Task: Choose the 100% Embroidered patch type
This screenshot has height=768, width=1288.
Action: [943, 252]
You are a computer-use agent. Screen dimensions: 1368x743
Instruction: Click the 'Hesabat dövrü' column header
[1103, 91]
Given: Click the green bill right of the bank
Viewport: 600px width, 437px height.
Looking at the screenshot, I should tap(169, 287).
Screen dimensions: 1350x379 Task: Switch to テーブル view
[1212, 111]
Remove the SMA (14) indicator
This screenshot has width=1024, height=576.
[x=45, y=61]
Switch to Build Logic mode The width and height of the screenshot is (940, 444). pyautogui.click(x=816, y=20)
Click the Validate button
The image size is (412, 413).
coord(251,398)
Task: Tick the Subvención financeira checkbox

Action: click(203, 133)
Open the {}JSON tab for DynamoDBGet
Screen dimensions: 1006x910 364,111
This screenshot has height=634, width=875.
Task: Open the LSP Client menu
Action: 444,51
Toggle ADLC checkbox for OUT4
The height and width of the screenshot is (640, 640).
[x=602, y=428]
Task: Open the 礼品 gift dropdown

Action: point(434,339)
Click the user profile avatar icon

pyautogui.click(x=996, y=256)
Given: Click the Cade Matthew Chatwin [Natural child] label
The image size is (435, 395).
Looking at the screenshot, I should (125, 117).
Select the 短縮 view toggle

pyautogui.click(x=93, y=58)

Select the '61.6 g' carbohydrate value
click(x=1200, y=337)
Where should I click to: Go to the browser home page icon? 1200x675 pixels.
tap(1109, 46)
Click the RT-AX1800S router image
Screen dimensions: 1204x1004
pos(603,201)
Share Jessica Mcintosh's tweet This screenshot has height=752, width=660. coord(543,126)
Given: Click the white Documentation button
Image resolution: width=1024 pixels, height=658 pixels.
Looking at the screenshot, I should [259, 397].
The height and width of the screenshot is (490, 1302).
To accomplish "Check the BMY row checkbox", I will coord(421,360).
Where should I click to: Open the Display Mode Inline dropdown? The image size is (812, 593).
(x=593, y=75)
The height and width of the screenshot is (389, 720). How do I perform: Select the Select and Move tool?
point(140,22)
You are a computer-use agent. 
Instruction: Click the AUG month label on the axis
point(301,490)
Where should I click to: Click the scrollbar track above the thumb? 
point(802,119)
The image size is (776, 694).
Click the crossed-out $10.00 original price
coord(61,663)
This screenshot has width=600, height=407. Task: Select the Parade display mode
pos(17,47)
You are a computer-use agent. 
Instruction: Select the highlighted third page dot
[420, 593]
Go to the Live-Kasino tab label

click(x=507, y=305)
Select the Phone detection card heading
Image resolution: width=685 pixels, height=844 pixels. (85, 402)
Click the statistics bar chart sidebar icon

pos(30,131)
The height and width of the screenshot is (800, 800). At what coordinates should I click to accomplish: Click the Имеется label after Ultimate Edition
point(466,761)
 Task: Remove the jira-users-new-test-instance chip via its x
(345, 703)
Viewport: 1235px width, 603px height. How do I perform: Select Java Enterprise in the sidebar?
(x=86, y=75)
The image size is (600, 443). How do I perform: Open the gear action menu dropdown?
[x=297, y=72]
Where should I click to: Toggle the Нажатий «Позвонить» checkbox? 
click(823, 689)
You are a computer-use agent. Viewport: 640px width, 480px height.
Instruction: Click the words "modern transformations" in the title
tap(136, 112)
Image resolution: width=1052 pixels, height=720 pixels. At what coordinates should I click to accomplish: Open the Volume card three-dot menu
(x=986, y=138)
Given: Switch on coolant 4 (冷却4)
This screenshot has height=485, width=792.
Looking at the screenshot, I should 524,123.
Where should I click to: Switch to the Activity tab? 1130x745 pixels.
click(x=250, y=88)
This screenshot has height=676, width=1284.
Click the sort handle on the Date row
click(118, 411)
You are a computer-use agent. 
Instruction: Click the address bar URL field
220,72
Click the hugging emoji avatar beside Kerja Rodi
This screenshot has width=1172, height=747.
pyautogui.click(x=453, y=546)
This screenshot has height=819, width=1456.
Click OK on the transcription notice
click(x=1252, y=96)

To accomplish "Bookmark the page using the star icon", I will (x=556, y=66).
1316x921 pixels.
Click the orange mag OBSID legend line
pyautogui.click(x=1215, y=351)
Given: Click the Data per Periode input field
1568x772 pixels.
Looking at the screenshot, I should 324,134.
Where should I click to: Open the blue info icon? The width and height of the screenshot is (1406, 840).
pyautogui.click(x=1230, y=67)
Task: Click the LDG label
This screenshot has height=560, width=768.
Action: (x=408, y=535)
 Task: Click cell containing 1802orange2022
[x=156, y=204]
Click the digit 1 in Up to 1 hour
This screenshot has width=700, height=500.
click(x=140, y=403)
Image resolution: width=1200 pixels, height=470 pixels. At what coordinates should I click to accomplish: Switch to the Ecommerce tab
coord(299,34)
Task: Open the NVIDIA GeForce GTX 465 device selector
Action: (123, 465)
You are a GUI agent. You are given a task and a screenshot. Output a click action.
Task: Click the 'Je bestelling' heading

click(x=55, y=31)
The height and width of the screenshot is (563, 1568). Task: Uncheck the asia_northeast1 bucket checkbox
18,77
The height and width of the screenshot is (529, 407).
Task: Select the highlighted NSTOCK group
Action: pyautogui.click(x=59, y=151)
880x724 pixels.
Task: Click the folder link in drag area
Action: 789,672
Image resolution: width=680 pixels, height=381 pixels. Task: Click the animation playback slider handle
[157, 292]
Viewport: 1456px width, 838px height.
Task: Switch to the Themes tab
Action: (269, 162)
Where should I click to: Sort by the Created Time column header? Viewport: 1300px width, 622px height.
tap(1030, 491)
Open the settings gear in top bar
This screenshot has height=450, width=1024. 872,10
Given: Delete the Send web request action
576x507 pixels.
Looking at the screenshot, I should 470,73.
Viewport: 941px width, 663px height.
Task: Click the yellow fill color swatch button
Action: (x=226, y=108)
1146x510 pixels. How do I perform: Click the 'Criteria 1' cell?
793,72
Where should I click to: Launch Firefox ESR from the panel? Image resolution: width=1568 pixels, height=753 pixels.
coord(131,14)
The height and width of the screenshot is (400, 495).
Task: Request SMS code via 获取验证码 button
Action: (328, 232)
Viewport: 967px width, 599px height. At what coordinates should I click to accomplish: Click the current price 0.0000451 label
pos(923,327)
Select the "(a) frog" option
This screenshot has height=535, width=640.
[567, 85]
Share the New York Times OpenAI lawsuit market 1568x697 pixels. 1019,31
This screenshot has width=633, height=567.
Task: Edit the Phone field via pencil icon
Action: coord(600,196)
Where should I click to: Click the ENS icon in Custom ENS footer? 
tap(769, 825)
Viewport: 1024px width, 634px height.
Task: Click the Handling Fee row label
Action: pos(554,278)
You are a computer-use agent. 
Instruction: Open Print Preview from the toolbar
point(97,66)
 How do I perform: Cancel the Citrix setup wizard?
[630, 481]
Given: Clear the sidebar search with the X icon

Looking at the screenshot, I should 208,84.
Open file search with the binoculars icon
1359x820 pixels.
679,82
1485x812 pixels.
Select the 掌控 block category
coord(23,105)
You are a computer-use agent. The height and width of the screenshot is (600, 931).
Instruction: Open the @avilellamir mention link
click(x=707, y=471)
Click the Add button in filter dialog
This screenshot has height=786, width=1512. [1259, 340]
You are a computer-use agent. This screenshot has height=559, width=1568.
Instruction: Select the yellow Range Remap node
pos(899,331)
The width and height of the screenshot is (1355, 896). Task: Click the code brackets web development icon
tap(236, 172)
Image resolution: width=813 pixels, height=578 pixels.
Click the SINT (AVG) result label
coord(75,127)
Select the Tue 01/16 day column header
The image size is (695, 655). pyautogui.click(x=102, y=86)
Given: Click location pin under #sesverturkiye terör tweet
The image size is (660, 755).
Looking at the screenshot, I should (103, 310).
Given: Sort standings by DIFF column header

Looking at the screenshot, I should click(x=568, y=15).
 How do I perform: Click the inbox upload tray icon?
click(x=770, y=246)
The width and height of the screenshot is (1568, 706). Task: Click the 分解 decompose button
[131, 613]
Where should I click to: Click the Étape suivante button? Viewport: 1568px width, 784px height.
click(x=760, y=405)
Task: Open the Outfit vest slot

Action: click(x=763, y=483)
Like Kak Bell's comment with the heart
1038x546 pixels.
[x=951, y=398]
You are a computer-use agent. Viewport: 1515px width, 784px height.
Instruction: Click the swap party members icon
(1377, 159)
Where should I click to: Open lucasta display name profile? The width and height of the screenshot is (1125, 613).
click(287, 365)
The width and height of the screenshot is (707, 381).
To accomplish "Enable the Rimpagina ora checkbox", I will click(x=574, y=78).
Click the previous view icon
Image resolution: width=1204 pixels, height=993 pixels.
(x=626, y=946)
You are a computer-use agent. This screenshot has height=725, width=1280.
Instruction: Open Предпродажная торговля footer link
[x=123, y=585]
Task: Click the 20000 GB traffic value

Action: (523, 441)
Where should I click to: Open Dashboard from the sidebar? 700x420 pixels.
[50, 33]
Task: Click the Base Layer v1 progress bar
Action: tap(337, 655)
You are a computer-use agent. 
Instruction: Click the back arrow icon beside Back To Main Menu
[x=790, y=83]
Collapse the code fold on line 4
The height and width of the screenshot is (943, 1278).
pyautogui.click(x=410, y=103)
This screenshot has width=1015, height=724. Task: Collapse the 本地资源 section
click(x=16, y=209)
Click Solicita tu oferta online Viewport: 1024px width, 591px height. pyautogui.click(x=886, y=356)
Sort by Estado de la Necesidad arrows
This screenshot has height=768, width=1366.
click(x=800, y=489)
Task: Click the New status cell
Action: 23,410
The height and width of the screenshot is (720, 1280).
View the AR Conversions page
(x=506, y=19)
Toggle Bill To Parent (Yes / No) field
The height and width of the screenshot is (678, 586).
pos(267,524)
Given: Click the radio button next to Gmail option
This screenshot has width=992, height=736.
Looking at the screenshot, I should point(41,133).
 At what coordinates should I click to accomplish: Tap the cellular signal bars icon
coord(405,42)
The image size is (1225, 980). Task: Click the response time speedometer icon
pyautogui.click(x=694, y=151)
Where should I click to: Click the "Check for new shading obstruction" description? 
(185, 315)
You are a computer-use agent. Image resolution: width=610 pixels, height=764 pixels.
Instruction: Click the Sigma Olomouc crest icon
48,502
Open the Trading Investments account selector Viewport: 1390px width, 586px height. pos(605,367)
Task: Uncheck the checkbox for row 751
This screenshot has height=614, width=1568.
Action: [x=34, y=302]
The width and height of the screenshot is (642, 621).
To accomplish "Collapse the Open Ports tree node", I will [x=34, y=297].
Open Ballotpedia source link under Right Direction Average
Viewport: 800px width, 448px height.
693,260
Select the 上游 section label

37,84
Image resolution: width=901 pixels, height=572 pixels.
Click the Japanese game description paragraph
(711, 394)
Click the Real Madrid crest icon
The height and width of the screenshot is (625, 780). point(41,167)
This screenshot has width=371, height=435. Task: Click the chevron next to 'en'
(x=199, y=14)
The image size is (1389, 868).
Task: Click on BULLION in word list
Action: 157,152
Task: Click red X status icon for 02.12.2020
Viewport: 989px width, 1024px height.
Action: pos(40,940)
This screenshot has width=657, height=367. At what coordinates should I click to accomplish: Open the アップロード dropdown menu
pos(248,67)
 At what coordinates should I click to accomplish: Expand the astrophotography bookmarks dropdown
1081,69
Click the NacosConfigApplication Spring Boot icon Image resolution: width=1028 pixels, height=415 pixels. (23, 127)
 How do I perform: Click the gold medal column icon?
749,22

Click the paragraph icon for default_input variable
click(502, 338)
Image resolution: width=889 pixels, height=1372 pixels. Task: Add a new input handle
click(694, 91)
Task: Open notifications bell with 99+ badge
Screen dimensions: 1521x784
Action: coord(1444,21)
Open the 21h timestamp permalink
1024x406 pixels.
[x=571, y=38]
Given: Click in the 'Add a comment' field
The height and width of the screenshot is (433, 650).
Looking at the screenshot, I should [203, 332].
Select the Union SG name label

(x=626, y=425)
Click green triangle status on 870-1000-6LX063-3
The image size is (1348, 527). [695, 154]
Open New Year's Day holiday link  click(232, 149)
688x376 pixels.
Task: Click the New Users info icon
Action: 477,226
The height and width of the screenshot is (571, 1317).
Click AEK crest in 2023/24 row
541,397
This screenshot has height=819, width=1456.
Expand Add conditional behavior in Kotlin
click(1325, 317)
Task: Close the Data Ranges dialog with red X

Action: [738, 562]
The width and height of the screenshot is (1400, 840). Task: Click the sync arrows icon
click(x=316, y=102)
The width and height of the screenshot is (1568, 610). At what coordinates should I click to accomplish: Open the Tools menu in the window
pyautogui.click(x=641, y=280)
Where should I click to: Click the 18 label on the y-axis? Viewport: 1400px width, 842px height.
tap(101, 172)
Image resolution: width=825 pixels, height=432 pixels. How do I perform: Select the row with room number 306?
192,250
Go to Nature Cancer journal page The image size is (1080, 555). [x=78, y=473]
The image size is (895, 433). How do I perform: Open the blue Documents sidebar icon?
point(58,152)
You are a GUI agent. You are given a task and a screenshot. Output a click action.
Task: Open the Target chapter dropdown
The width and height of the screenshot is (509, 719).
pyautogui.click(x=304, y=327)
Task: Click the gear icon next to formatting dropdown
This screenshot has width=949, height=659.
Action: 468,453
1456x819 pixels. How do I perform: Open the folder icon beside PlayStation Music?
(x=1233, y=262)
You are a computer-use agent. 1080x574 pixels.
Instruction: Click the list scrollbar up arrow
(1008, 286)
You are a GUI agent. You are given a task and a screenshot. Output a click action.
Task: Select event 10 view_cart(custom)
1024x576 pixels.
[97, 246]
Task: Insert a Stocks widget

----------

* Assignment
Across the data, find each line that has "will" in it and copy that line.

* Exercise result
To accomplish "Check the BMY row checkbox", I will coord(421,360).
To accomplish "Bookmark the page using the star icon", I will (x=556, y=66).
To accomplish "Enable the Rimpagina ora checkbox", I will click(x=574, y=78).
To accomplish "Collapse the Open Ports tree node", I will [x=34, y=297].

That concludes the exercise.